# PASSAGE FOR REVIEW

····················

[dba-SQLServer] Microsoft is moving ahead

Jim Lawrence accessd at shaw.ca
Sun Oct 16 15:57:26 CDT 2011


Hi Hans:

Maybe you can give the facts and figures on a NOSQL implementation. These
figures would be:

1. The size and resources of the equipment/hardware you have experience
with.
2. How much data is being handled with this equipment?
3. Some basic guesstimates of the costs of this implementation.
4. How successful is NoSQL in retrieving complex data requests.
5. Anything thing else that you would think is relevant.

Once the facts and figures could be put together, it would put an end to the
controversy, which at the moment is just hearsay.
 
Jim

-----Original Message-----
From: dba-sqlserver-bounces at databaseadvisors.com
[mailto:dba-sqlserver-bounces at databaseadvisors.com] On Behalf Of
Hans-Christian Andersen
Sent: Saturday, October 15, 2011 11:35 PM
To: Discussion concerning MS SQL Server
Subject: Re: [dba-SQLServer] Microsoft is moving ahead


Hi John,

I don't think any of us had the intention to offend you. Obviously you know
what your business requirements are better than anyone else.

····················

# RECORD EXCERPTS
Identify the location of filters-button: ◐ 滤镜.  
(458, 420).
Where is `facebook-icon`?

····················

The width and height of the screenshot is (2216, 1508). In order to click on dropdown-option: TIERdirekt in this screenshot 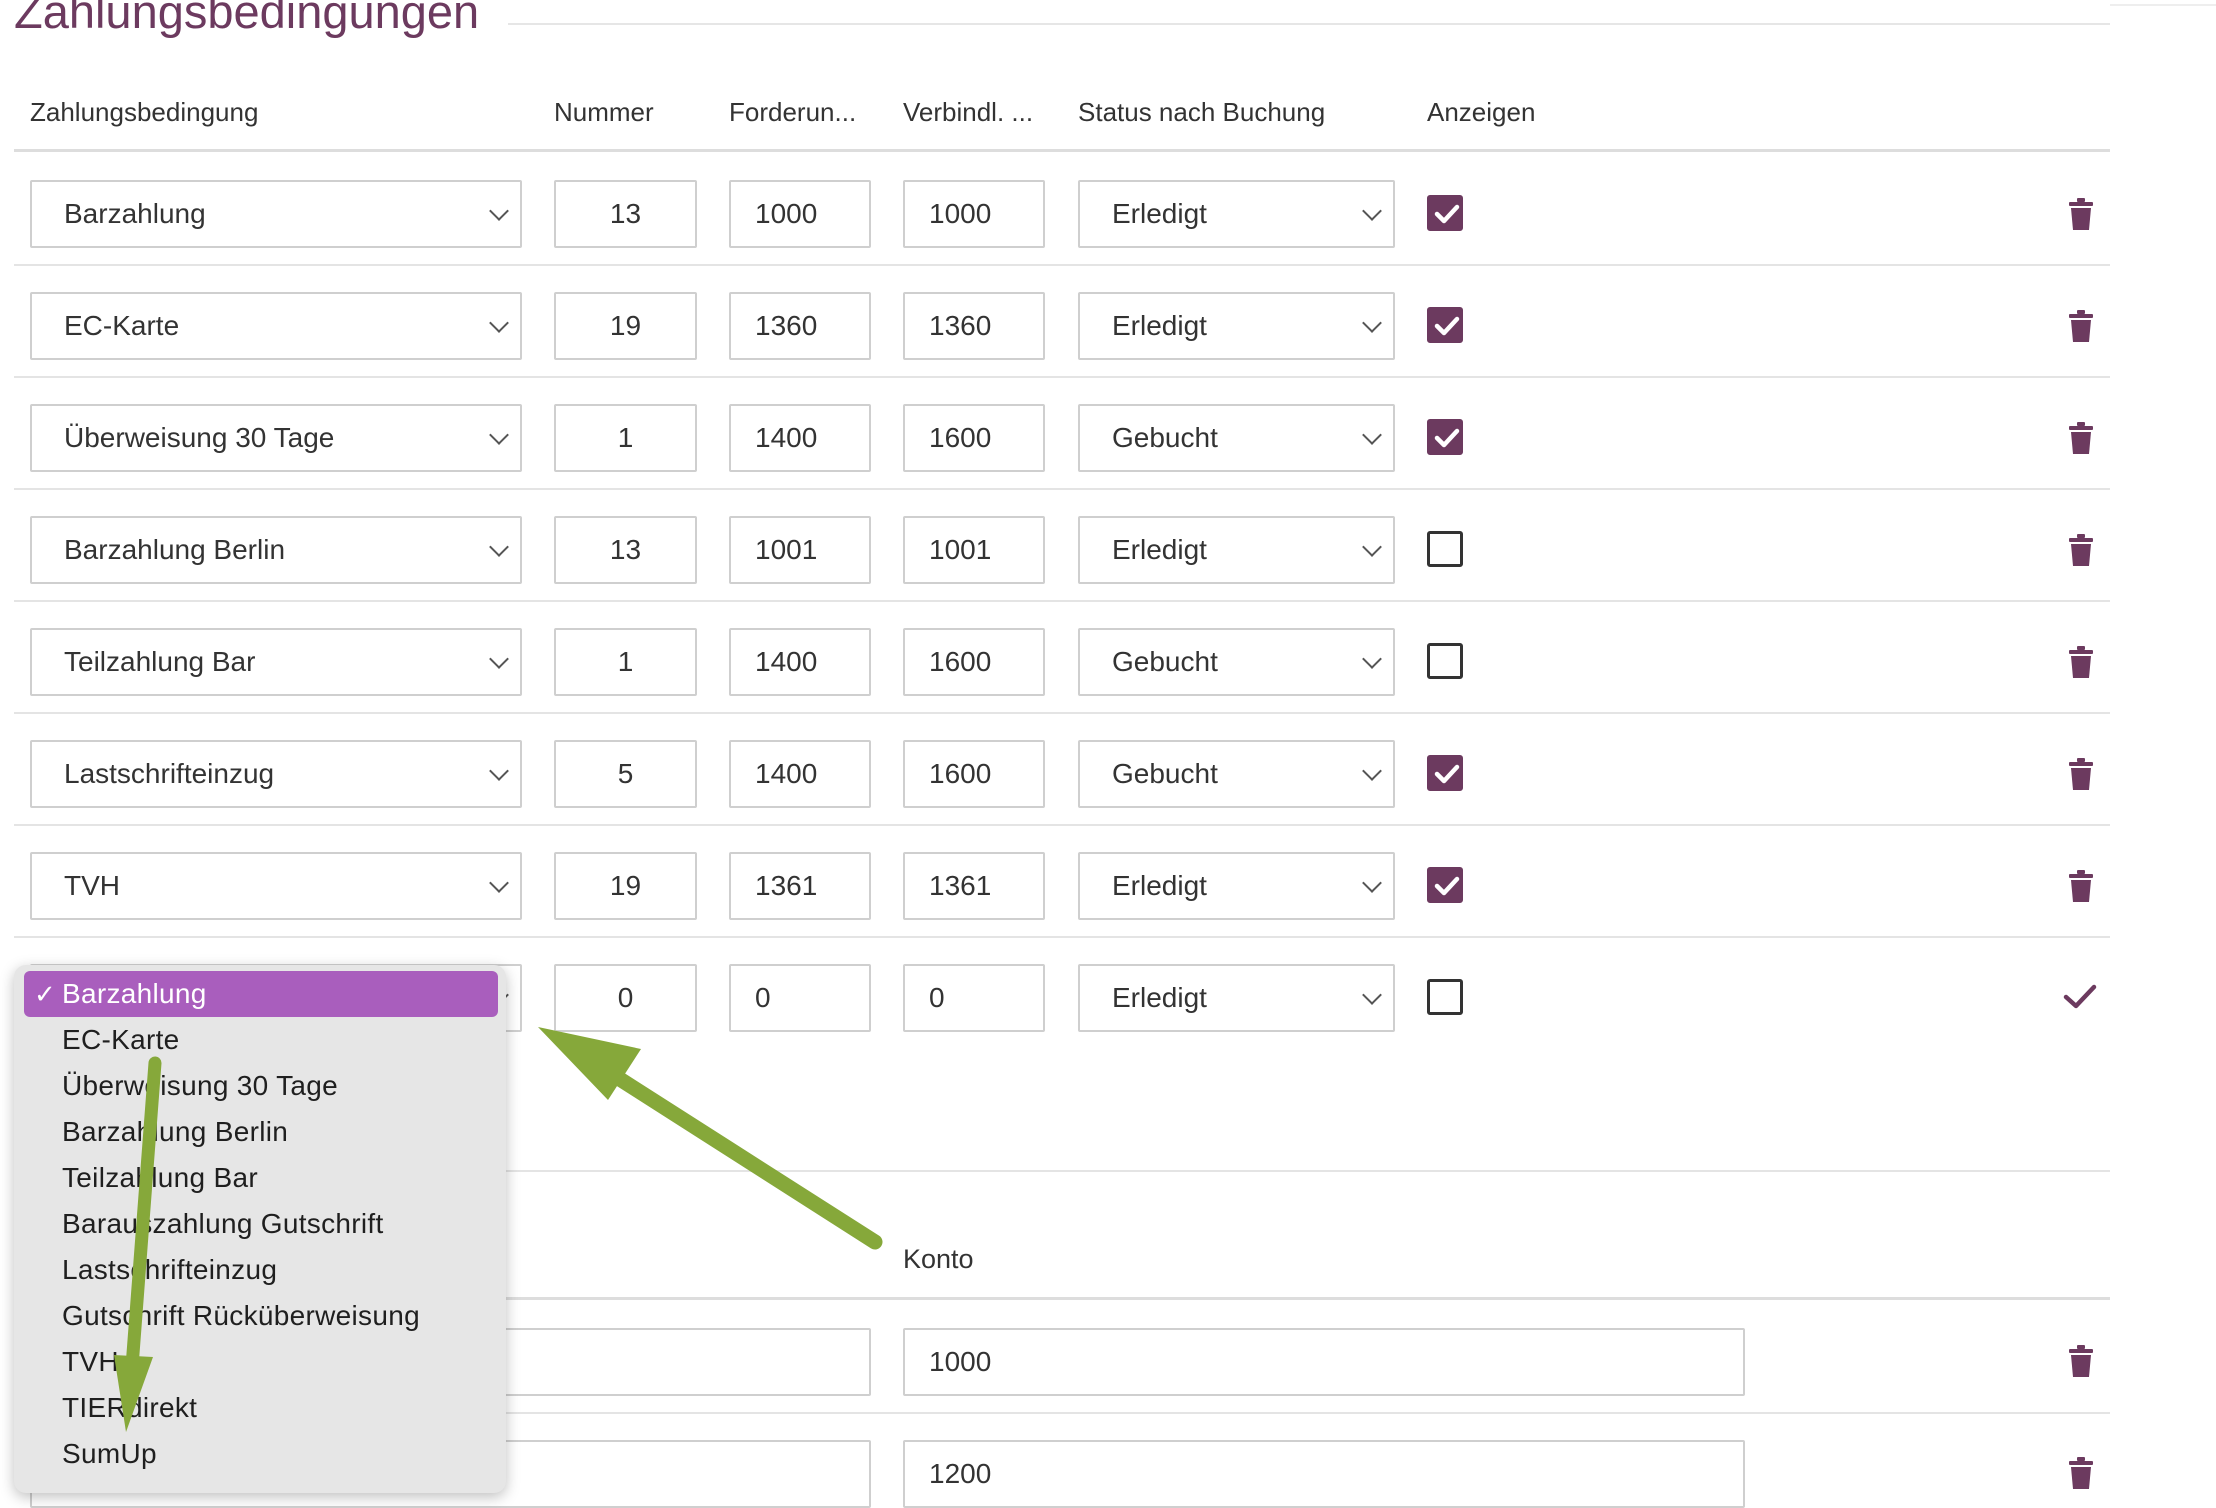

····················

Pick up the mailing-list email about NoSQL after its final sentence and continue writing it.

# ANSWER TO THIS TASK
- Hans


On 2011-10-15, at 6:30 AM, jwcolby wrote:

> Hans,
> 
> >> To be more accurate, NoSQL is intended to be a solution for companies
that are expecting rapid growth and cannot rely on vertical scaling alone in
order to keep up with demands on resources.
> 
> I don't see this anywhere.  Point me to anywhere that any company is even
thinking about NoSQL to run their *business* side of the house.  Show me
*anything* where *anyone* is developing book keeping or banking or
manufacturing kind of databases using NoSQL.
> 
> To be more accurate, NOSQL is intended to be a solution for companies
expecting rapid growth in *document storage*, and needing to *search
documents*.
> 
> >>It's not nonsense, just because it doesn't apply to you. :)
> 
> I did not say "it" (NOSQL) was nonsense, I have been saying that it it
nonsense to keep trying to fit that square peg in this round hole.  It is
nonsense to keep telling me I need it when (as you are saying) it doesn't
apply to me!
> 
> I read an article by one of the founders of (I believe) Hadoop.  What he
said was that NOSQL was *NOT* a replacement for SQL based languages, but a
solution for places where SQL databases don't fit.  The things I do demand
relational data.  Relationships are the core of my business.  My data is
large, but they are not large individual chunks (paragraphs or pages or
documents) but lots of records with lots of attributes.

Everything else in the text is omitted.